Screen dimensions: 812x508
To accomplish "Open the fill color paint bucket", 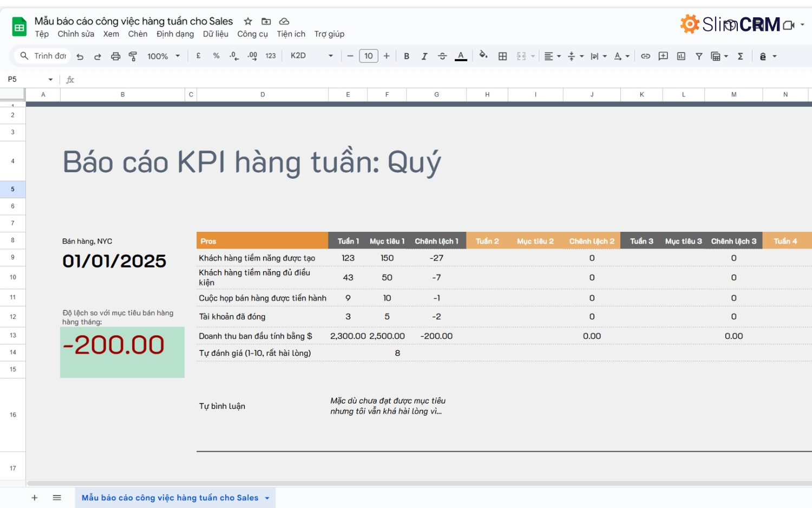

==

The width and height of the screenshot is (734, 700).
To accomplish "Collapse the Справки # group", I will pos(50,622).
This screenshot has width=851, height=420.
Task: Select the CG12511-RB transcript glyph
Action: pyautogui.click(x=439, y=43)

EXERCISE DIRECTIONS:
Beginning with the line that contains "Screen dimensions: 812x508" and ending with the line that contains "the fill color", reproduce the listing exactly, pictures excluded.

THE ANSWER:
Screen dimensions: 812x508
To accomplish "Open the fill color paint bucket", 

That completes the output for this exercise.